Part of the general teaching about Christian Meditation encourages us to adopt some daily discipline of meditation. No one should be frightened about this. The discipline will vary a lot from person to person. If you consult someone like Father Laurence Freeman, he will say simply that we should meditate for between 20 to 30 minutes, twice a day. It is what he does, and he believes it is the basic discipline for a contemplative person. And of course it represents a considerable rearrangement of our personal lives and schedules and priorities. Plenty of people do that.
But it depends on a lot of things. For some it depends on their many other at present unavoidable tasks and responsibilities. I do not see how a mother at home with preschoolers can meditate twice a day in stillness and silence. It also depends on our state of health, on the understanding of other people in the house, and so on... numerous things. I come back to the basic principles, that whatever we do, it is always to be a gentle discipline -- we do what we can, not what we can’t. In our maturity we may have discovered that times and seasons change, and that what was impossible at one time of life may be able to blossom some other time.

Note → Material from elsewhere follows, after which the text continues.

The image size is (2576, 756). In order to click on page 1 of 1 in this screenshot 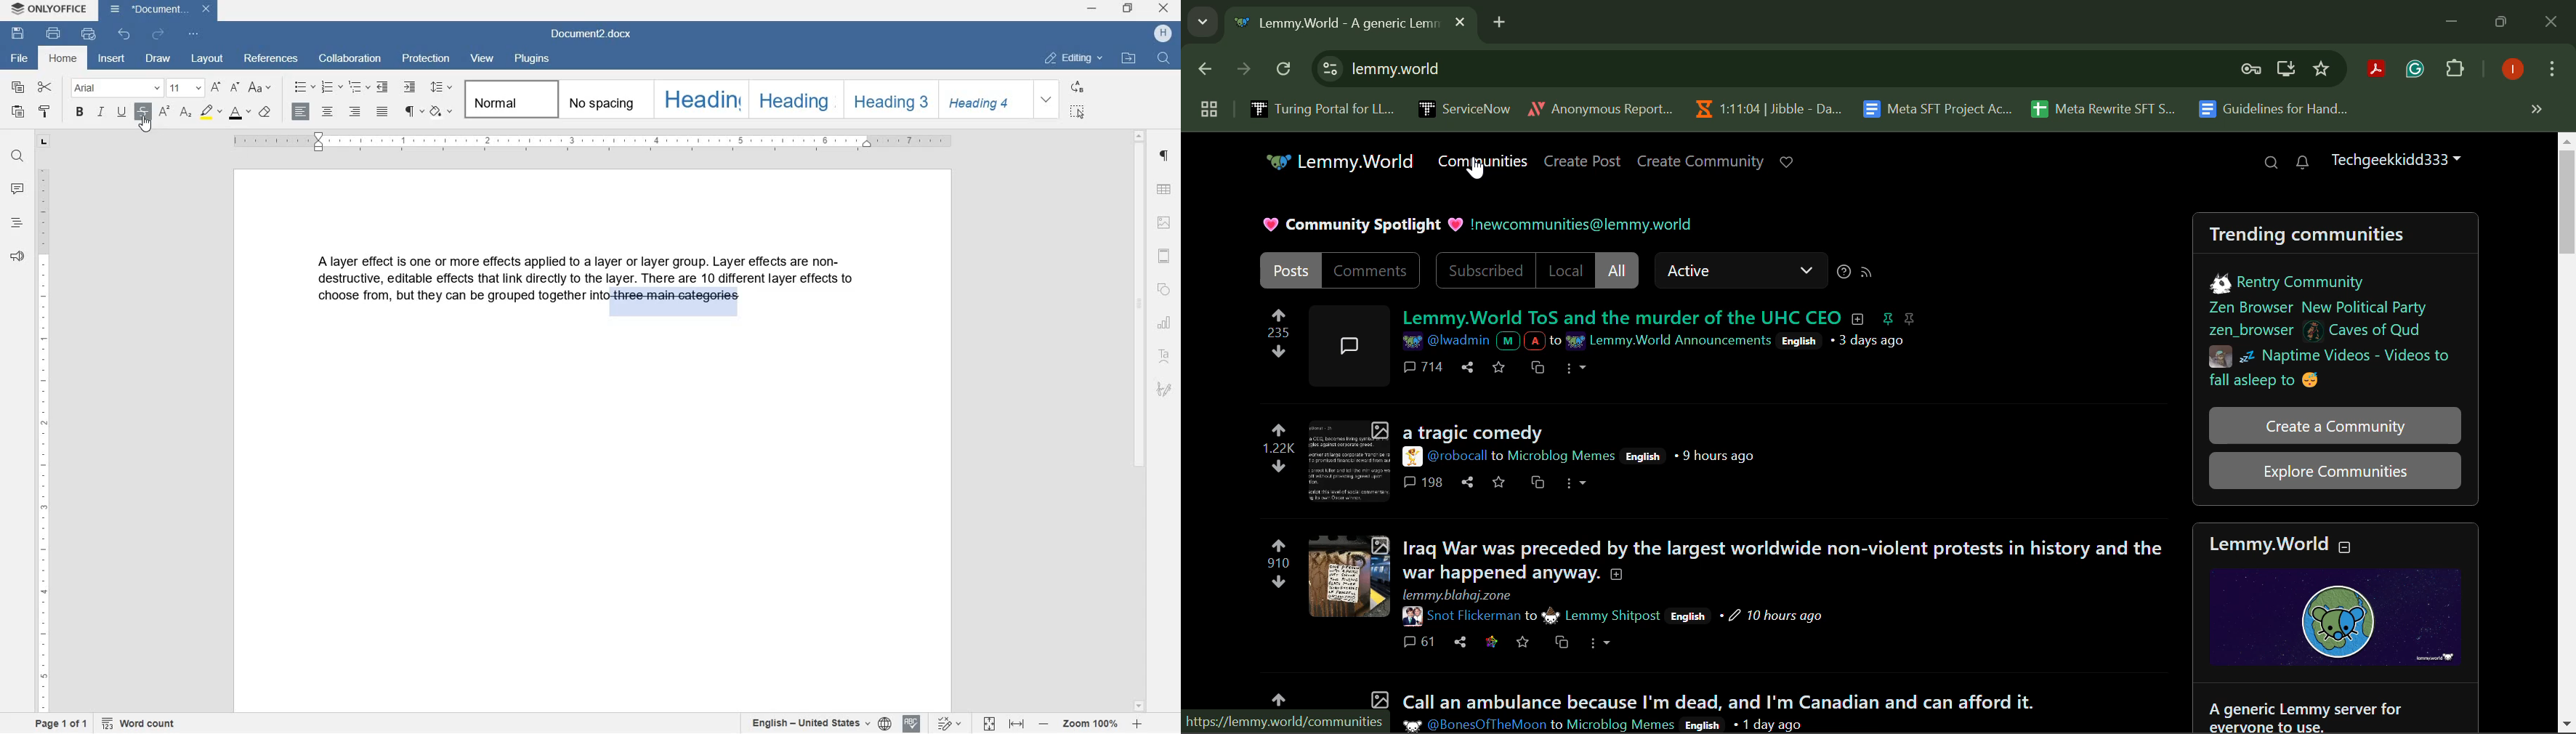, I will do `click(58, 724)`.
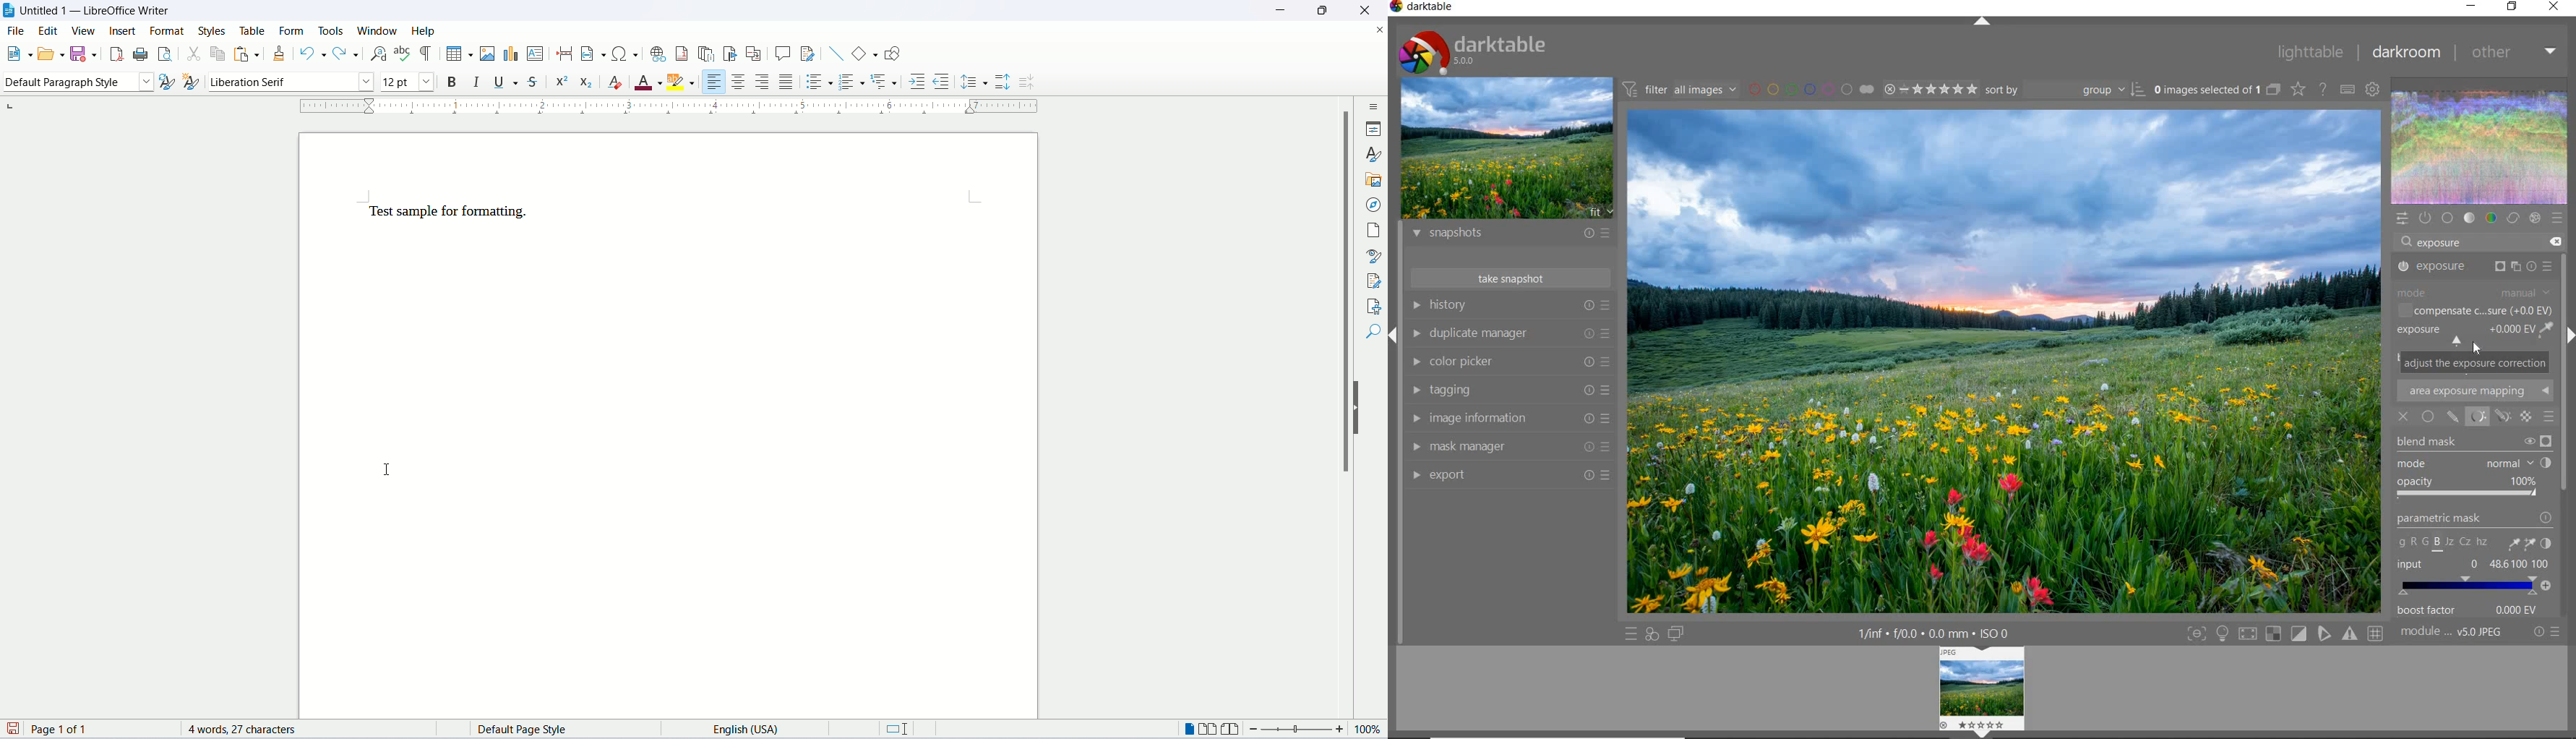 This screenshot has width=2576, height=756. Describe the element at coordinates (2429, 415) in the screenshot. I see `UNIFORMLY` at that location.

But there is a deeper point underlying this. The teaching says that if and when the moment arrives for meditation, we do it whether we feel like it or not. We discern the moment, and choose to respond, whether we feel like it or not. Feelings are put to one side. This is a decision about priorities. And it always strikes me as being profoundly counter-cultural. It may be that for those of us who have seen a thing or two, getting on with something we don’t feel like doing is not a strange experience at all. We can manage that perfectly well if we choose to. I was once invited to “explain”, as they put it, Christian Meditation to a church youth group. And that bit of it was incomprehensible to them. Doing something they didn’t feel like doing, or thought they didn’t like... Why would anyone do that if they didn’t have to?

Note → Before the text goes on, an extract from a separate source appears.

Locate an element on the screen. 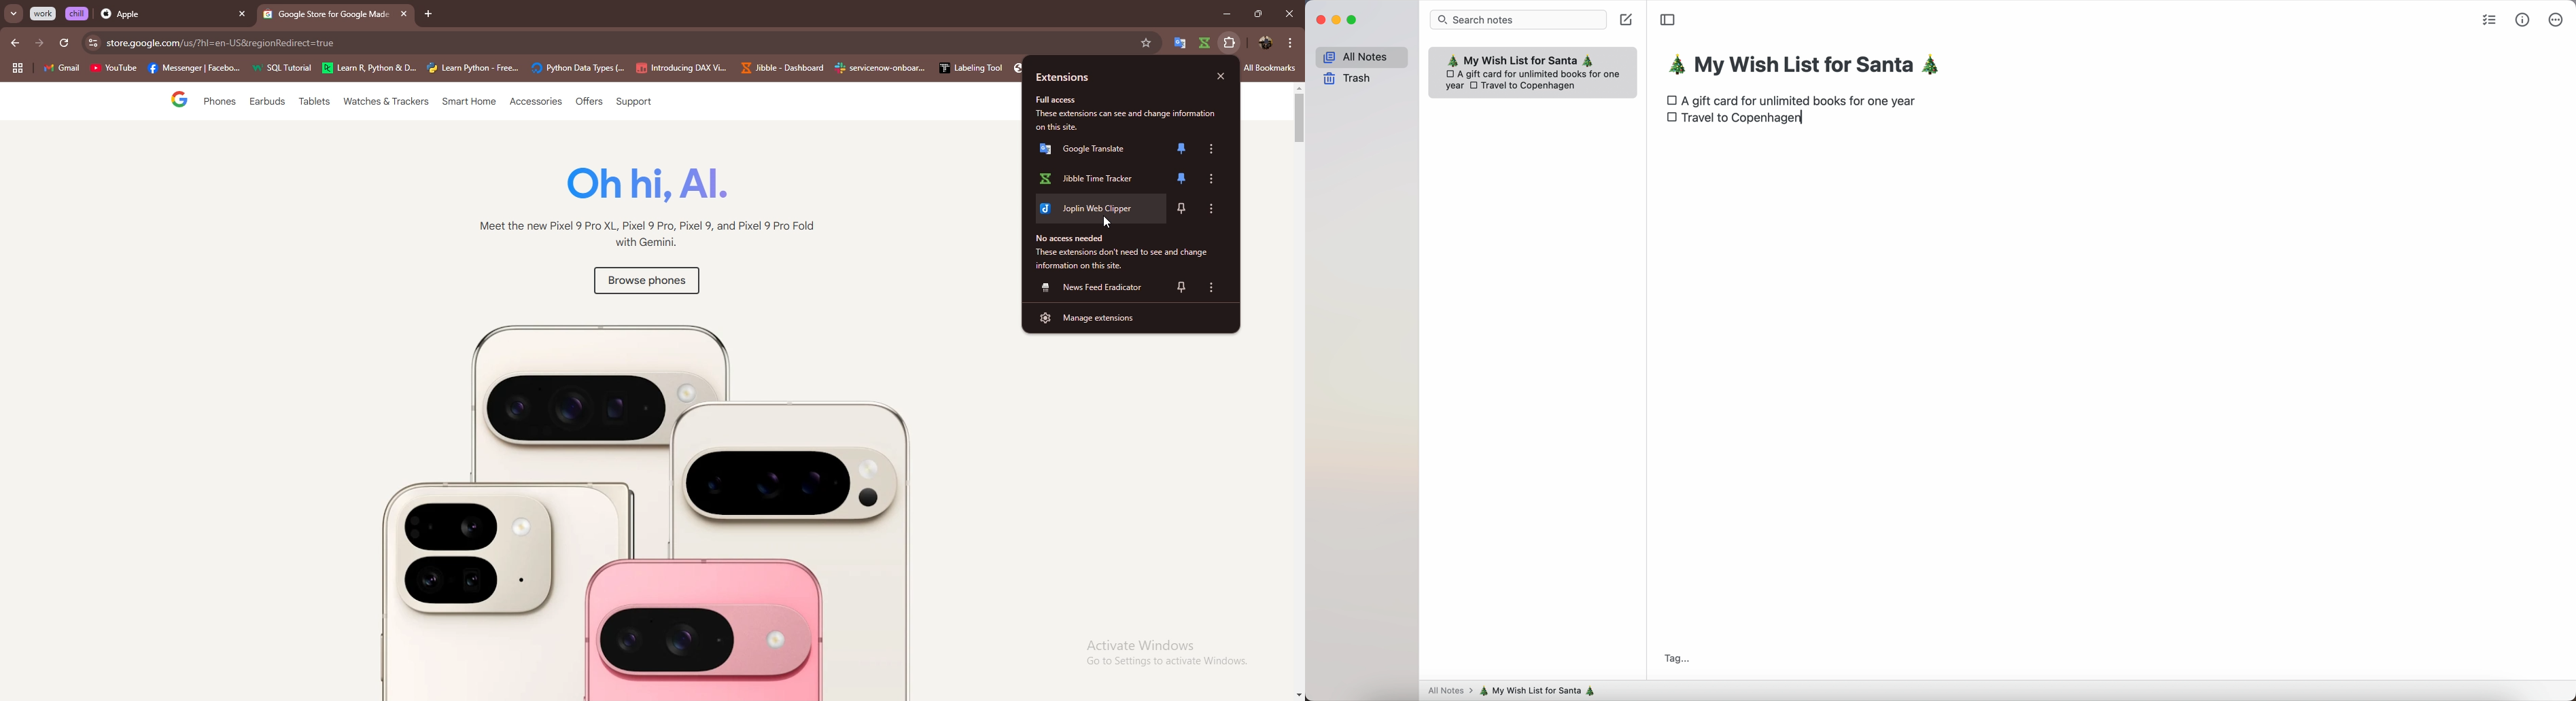 Image resolution: width=2576 pixels, height=728 pixels. chill is located at coordinates (78, 13).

Meditation, contemplative life and prayer, teaches us to set aside emotions, feelings if we have to or if we choose. In the welter and pressure of emotions, which we always have anyway, we choose something else, to become still and wait. That is a very rich decision. It is a decision, in the stillness, to be directed elsewhere than ourselves. In the normal course of our lives it may be something that happens nowhere else. Even if we see our lives as outgoing and caring of others, which may well be true, this is different. It is paying attention to God, with empty hands and with all the love and stillness, silence and simplicity, that are God’s gift.